Volume 30, Number 16


, Pages 2427-2438

Type of Work:

Article | Post-print: After Peer Review


Vaccination with SIV mac239 δnef provides robust protection against subsequent challenge with wild-type simian immunodeficiency virus (SIV), but safety issues have precluded designing an HIV-1 vaccine based on a live-attenuated virus concept. Safe immunogens and adjuvants that could reproduce identified immune correlates of SIV mac239 δnef protection therefore offer an alternative path for development of an HIV vaccine. Here we describe SIV envelope trimeric gp41 (gp41t) immunogens based on a protective correlate of antibodies to gp41t concentrated on the path of virus entry by the neonatal Fc receptor (FcRn) in cervical vaginal epithelium. We developed a gp41t immunogen-monophosphoryl lipid A adjuvant liposomal nanoparticle for intramuscular (i.m.) immunization and a gp41t-Fc immunogen for intranasal immunization for pilot studies in mice, rabbits, and rhesus macaques. Repeated immunizations to mimic persistent antigen exposure in infection elicited gp41t antibodies in rhesus macaques that were detectable in FcRn cervical vaginal epithelium, thus recapitulating one key feature of SIV mac239 δnef vaccinated and protected animals.
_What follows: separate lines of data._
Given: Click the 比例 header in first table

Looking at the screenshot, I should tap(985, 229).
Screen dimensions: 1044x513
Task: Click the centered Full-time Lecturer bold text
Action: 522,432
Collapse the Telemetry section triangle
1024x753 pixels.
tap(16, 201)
Although this strategy did not reproduce the system of local production of antibody in SIV mac239 δnef-vaccinated animals, passive immunization experiments supported the concept that sufficiently high levels of antibody can be concentrated by the FcRn at mucosal frontlines, thus setting the stage for assessing protection against vaginal challenge by gp41t immunization.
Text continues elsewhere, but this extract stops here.